§ **Data records**:
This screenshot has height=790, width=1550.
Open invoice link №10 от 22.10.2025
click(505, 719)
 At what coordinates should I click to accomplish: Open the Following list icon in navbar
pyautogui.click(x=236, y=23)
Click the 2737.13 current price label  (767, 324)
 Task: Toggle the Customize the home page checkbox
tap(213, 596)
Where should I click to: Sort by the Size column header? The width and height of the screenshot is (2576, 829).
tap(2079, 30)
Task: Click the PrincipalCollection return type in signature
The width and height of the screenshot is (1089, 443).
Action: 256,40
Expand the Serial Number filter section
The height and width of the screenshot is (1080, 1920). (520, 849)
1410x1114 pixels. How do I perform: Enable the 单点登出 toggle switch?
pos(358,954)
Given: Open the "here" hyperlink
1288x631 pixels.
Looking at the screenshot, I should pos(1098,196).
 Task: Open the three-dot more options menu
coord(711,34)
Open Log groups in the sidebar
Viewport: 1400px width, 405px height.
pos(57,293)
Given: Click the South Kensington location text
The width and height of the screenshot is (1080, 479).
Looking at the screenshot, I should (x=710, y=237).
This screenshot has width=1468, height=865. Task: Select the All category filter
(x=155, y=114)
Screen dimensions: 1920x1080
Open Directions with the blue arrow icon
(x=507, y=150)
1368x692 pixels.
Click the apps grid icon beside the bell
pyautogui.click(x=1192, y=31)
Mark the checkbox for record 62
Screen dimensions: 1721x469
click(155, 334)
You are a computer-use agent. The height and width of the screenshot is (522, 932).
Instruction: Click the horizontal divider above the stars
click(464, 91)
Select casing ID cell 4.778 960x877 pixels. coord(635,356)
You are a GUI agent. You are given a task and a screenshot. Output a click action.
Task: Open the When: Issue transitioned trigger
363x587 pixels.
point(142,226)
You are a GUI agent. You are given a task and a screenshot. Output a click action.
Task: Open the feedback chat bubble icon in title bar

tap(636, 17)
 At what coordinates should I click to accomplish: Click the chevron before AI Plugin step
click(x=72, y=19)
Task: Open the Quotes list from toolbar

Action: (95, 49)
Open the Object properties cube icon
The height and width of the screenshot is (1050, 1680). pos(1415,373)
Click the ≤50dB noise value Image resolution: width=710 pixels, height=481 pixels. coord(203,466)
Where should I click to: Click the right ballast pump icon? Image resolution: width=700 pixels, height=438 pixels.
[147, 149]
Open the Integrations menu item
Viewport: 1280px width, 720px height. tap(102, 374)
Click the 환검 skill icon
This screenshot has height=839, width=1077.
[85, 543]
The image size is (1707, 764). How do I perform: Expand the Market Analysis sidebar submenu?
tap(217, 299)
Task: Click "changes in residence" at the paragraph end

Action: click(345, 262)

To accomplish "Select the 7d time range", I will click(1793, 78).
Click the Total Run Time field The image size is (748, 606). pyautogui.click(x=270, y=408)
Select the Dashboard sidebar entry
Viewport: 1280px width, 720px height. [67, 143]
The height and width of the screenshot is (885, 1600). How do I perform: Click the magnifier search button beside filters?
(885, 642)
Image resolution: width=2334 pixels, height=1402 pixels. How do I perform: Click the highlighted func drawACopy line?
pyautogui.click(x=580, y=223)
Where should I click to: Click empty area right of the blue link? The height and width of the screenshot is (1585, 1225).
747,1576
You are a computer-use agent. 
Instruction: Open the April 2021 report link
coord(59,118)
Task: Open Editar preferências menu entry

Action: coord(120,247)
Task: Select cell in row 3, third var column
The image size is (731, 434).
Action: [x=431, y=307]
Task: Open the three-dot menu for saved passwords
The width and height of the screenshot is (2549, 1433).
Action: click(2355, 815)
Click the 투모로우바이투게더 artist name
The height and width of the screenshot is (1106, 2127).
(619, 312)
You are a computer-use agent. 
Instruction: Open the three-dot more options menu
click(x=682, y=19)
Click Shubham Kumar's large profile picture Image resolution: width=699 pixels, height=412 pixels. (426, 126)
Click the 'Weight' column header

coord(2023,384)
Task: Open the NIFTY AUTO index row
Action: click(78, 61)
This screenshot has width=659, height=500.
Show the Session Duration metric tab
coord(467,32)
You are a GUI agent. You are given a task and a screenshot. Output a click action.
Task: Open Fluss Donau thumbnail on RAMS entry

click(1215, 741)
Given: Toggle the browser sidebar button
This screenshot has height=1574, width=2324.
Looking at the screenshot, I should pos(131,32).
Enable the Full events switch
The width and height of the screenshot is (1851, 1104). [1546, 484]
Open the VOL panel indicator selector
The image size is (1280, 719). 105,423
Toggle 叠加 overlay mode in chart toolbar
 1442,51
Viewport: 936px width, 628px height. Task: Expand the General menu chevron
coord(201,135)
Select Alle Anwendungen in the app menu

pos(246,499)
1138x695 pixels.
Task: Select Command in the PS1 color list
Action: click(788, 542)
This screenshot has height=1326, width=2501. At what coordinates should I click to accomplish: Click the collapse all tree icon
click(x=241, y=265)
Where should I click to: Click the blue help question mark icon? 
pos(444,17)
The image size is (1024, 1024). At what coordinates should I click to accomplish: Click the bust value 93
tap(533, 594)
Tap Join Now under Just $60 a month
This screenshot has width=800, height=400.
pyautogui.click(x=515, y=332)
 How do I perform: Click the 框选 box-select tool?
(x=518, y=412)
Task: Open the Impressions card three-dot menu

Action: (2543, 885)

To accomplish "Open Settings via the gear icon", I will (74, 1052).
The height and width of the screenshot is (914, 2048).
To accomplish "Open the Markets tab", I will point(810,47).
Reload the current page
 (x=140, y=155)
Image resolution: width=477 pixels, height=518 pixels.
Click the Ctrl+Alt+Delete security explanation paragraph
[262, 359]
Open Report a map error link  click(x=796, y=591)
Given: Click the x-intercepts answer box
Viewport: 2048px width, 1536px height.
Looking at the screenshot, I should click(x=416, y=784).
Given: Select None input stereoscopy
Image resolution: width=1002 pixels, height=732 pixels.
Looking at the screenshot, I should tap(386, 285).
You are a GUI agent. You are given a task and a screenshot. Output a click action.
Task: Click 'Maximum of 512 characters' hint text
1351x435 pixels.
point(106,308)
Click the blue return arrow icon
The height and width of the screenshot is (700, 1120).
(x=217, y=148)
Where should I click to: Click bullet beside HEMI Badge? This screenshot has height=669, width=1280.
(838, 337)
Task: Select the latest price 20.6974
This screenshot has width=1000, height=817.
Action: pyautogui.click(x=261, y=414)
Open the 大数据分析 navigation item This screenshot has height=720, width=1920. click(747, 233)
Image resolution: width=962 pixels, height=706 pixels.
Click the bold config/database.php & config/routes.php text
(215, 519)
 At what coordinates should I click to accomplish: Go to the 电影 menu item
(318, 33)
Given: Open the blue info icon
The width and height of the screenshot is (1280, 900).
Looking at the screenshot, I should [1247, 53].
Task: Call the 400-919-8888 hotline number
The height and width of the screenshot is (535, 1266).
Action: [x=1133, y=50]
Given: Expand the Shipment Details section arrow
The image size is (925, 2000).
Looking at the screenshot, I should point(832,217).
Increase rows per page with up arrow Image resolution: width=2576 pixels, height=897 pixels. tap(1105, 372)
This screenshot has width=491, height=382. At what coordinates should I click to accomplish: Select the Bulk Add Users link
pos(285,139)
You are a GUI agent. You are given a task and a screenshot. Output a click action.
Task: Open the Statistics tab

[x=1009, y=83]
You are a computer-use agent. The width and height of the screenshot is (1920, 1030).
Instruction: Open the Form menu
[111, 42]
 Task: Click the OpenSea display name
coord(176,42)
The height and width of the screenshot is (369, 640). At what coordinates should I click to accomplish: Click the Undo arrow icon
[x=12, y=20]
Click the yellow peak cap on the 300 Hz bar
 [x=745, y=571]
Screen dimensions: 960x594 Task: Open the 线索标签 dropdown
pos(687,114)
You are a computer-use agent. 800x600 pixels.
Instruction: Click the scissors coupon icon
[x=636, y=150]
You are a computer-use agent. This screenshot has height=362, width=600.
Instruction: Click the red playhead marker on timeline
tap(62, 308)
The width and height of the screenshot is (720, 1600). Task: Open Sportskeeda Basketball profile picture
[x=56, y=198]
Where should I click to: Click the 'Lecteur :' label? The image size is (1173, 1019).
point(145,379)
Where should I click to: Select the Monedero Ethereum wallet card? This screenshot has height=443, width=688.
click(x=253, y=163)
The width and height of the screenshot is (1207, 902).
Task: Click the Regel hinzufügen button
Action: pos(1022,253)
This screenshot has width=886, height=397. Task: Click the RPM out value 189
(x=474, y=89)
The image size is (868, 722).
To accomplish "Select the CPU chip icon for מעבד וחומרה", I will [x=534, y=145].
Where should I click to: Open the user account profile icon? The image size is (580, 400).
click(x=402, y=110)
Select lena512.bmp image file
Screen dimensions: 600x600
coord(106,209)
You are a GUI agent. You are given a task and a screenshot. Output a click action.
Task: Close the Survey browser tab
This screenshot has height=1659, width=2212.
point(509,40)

§ **OBJECTIVE**:
Put the lines of the records from the line with "Click the yellow peak cap on the 300 Hz bar" to the line with "[x=636, y=150]", both included, into a JSON list of strings with one string per line, leaving out blank lines.

§ **RESPONSE TO THE EXERCISE**:
[
  "Click the yellow peak cap on the 300 Hz bar",
  " [x=745, y=571]",
  "Screen dimensions: 960x594 Task: Open the 线索标签 dropdown",
  "pos(687,114)",
  "You are a computer-use agent. 800x600 pixels.",
  "Instruction: Click the scissors coupon icon",
  "[x=636, y=150]"
]